When doing data analysis, we are interested in two types of summaries:

1) Statistical Summaries (e.g. descriptive, hypothesis testing)

2) Visual Summaries (e.g. tables, graphs)

Statistics is sometimes broken up into two different areas:

1) Descriptive Statistics - a situation is described by the statistics by the collection, summarization, organization and presentation of data.

2) Inferential Statistics - where inferences are made from samples of the population (e.g. smokers smoking a pack of cigarettes per day have a higher cholesterol). In this area we get into Hypothesis testing.

In the Descriptive Statistics world, we are concerned about each of the following. Just give a general description of the meaning of each of the following terms:

o Mean

o Median

o Mode

Here is an interesting problem that Descriptive Statistics can help us get a handle on.

Problem 1

A paint manufacturer tested two experimental brands of paint over a period of months to determine how long they would last without fading. Here are the results:

Brand A Brand B

10 25

20 35

60 40

40 45

50 35

30 30

What do the descriptive statistics tell us about the paint with regard to fading?

Histogram

Let's see how good the random number generator in Excel really is.

Problem 2

Import the random number file we created at the beginning of class into StatView and let's create a histogram of the random data.

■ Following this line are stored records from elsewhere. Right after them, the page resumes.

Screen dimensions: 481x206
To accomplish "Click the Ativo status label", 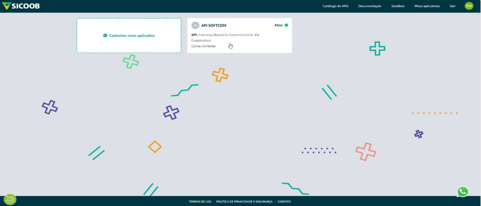I will pos(278,25).
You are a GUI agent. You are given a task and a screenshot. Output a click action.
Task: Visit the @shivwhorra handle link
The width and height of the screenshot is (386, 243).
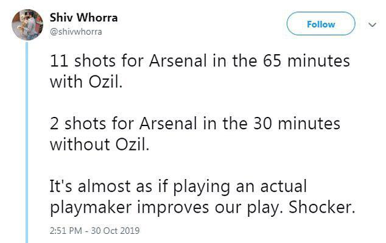[75, 32]
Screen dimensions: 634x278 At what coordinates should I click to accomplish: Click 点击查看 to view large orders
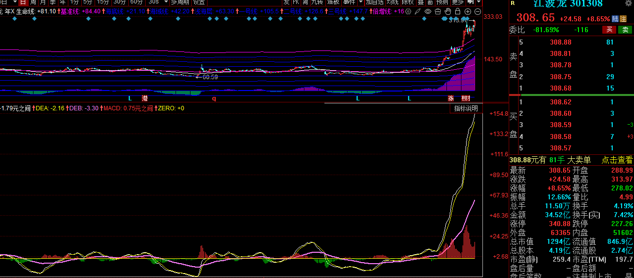(x=617, y=160)
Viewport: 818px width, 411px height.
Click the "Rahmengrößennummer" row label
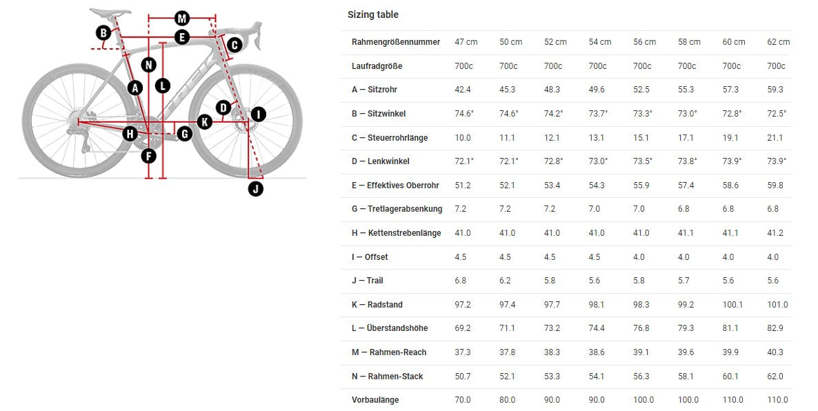[x=395, y=42]
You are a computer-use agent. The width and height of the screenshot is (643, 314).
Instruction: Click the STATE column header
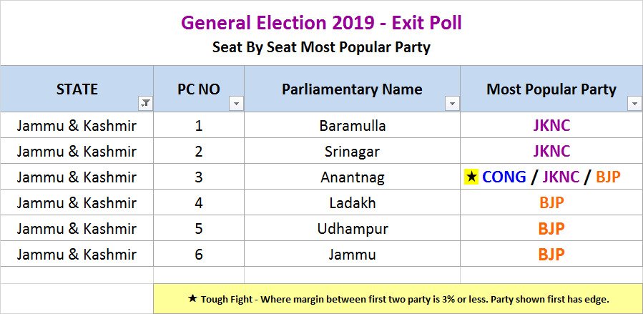point(77,89)
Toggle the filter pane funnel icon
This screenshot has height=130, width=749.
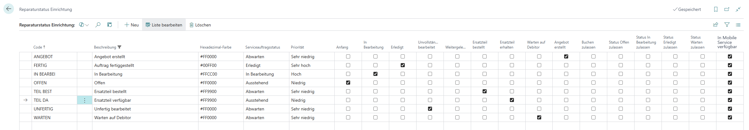pos(727,25)
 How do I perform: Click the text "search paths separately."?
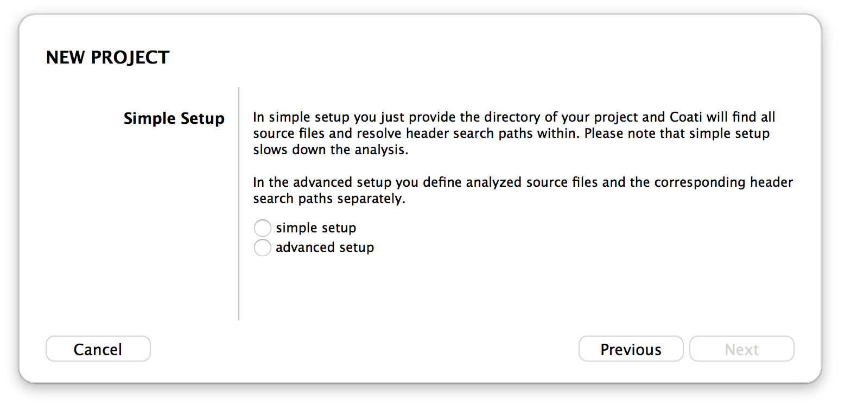click(329, 199)
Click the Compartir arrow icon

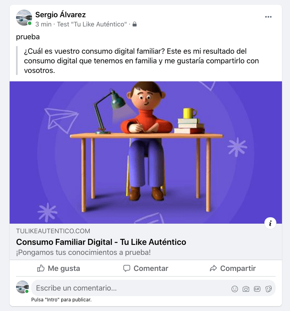[x=213, y=268]
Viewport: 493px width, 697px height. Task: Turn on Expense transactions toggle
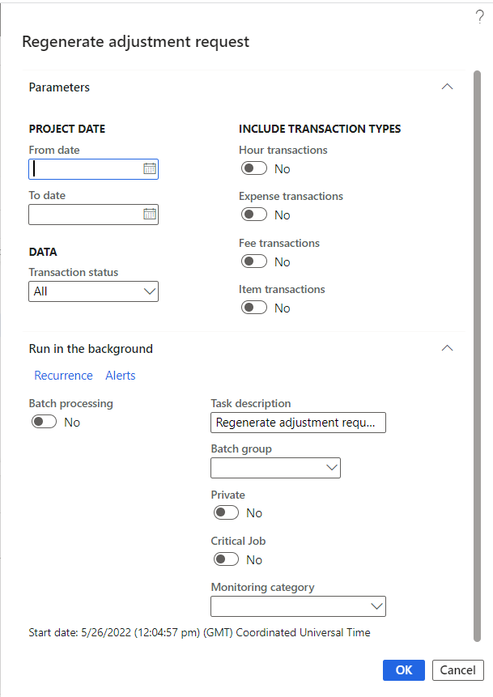(254, 215)
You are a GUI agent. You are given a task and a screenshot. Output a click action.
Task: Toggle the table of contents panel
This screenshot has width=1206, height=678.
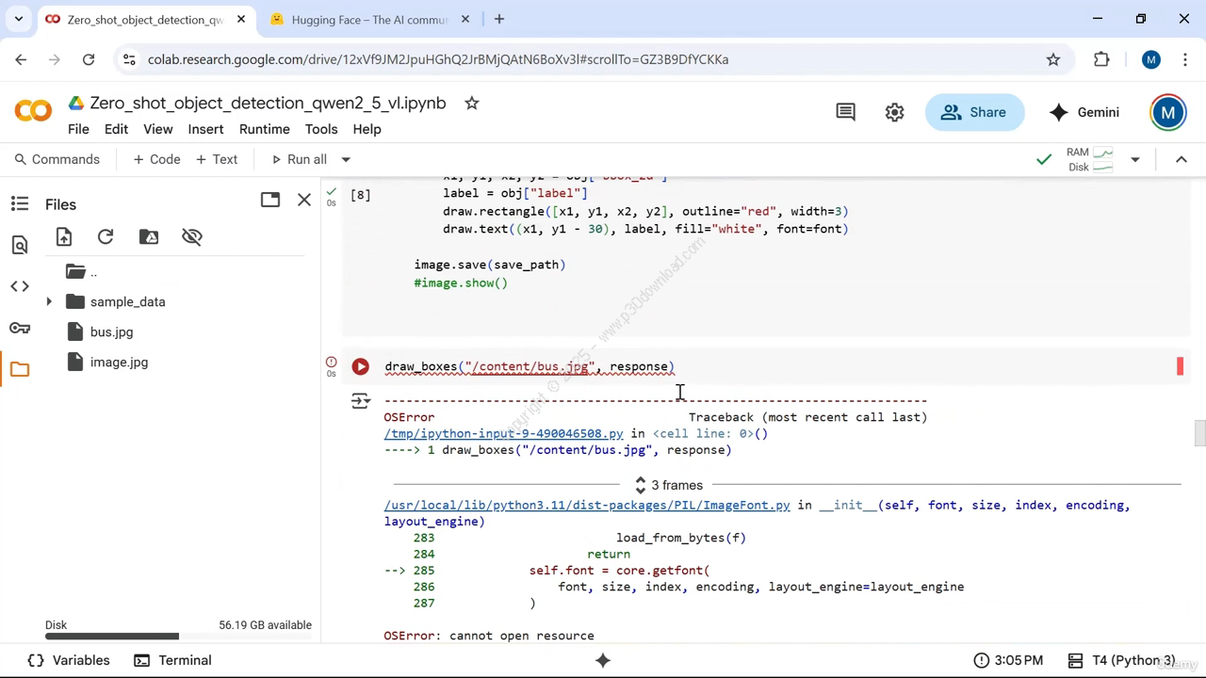pyautogui.click(x=20, y=203)
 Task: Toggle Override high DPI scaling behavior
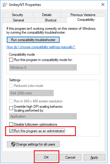click(x=11, y=108)
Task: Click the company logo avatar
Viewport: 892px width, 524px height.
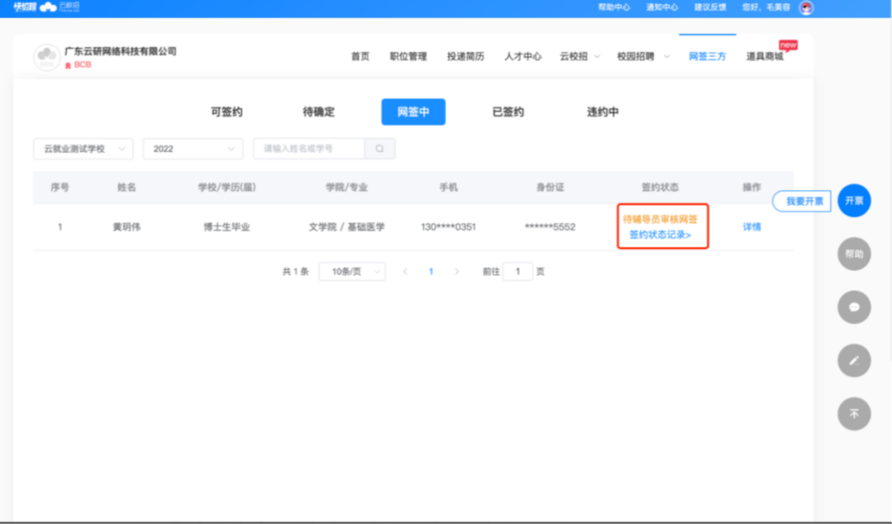Action: coord(46,58)
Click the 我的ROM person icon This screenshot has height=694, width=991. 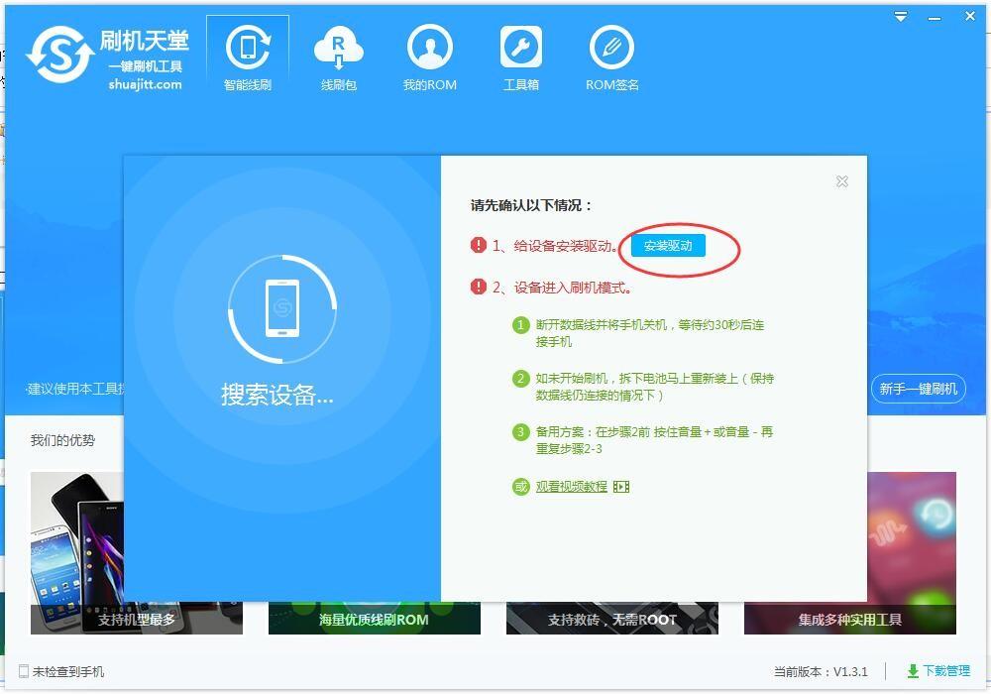[430, 48]

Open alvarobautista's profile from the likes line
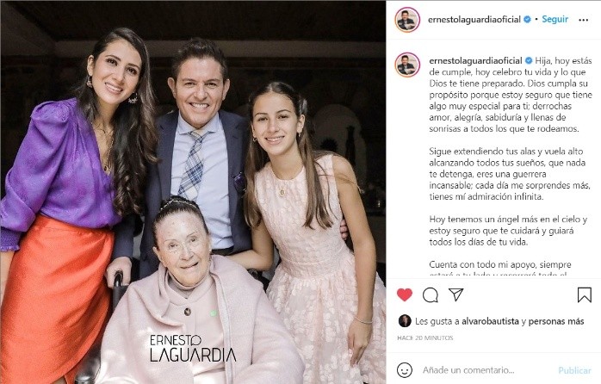pos(490,321)
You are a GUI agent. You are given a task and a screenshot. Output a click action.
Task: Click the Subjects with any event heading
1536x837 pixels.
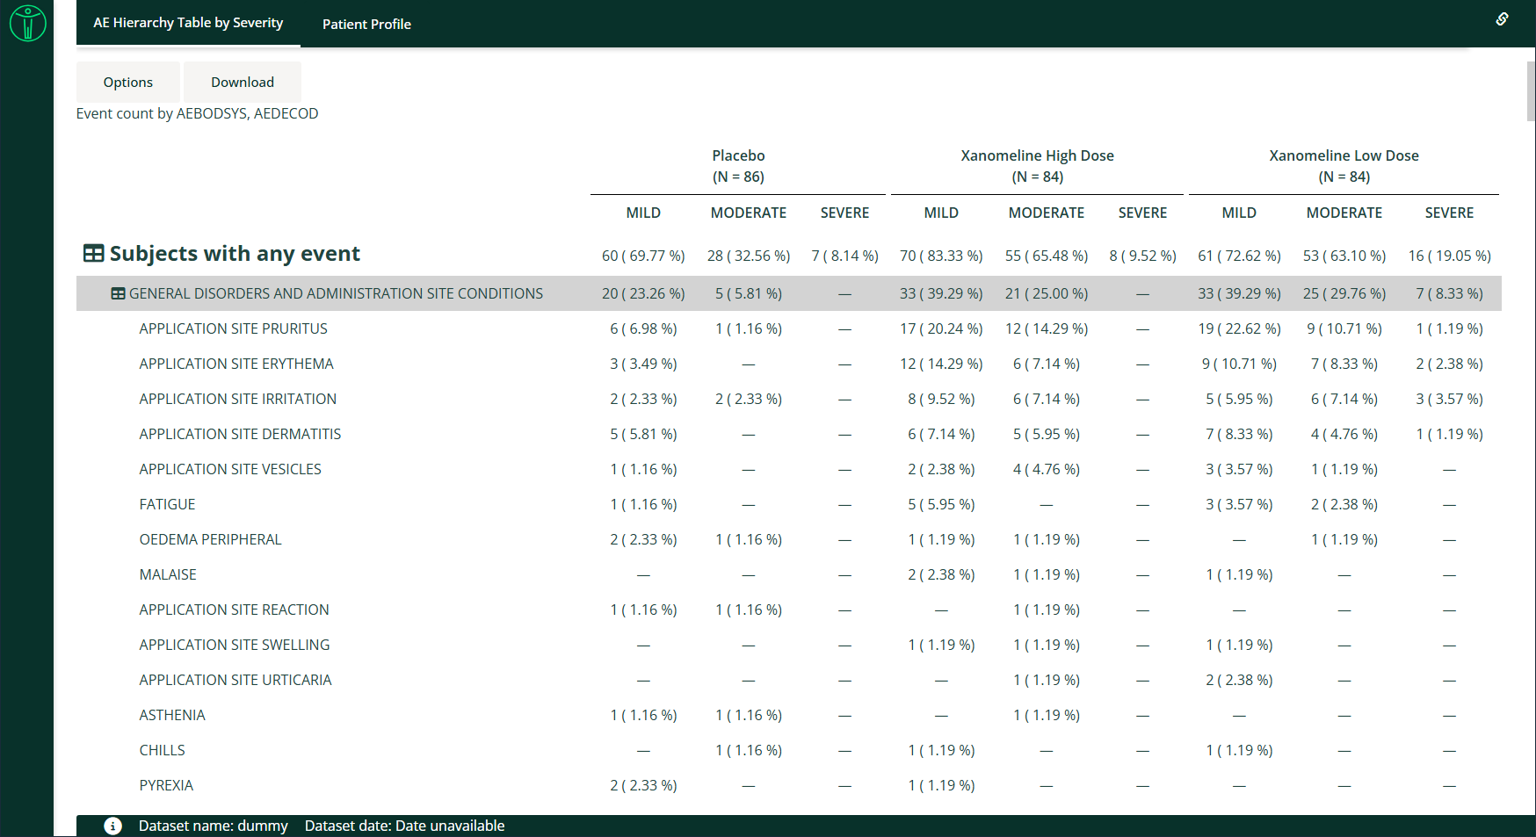[x=235, y=254]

Make sure that you shut Excel down before you open the file in StatView.

Part I: Import the data.

Part II: Create a histogram of numbers. (1) Analyze Menu -> New View (2) Click on the Frequency Distribution Triangle (3) Select Histogram (4) Select Create Analysis and click ok (you do not to change any of the options at the moment (5) Select the random number from the variables box on the right. If you can’t see the random number variable make sure that you have the correct dataset selected in the drop down box.

Question: Based on what you see, how good is the random number generator?

Scatterplots of One Variable

Another type of graph is a Cell Plot. Cell plots are use to show the means for a variable of your choice split by some nominal variable.

Problem 3

There is a sample data file called "Lipid Data". I would like you to take this file and produce a bar chart in the cell plot option showing the mean weight of the people in the file split by Gender. Also make a plot of the mean Cholesterol split by Gender.

These two plots really allow us to examine one variable of interest. What if we want to examine the relationship between two variables?

Using More Than One Variable

In statistics, we can define two types of variables:

(1) independent - "it is what it is" and nothing influences it (e.g. Gender)

(2) dependent - most likely dependent on another variable (e.g. Cholesterol may be dependent on age)

Problem 4

Consider the following table which shows the number of bushels of wheat produced for the given rainfall amounts:

Rainfall	2.5	3	4.5	7.6	9.5	10.3
Bushels	37	43	42	46	48	51

The rainfall amount is given in inches.

We want to plot this data onto a scatterplot (scattergram) and find a trendline that best fits the data. This is similar to the regression exercises that we did in Excel.

Part I: Create a new dataset and add the rainfall and bushel information to this dataset.

Part II: Select New View from the Analyze menu and go to Regression Plot under the Regression option. Select the simple option for the moment. This will draw perform linear regression. Determine which variable is the dependent one and which is independent and plot the data.

Part III: How many bushels of wheat will be produced if the rainfall amount was 6.2 inches?

Part IV: How much rainfall would we need to have to produce 60 bushels of wheat?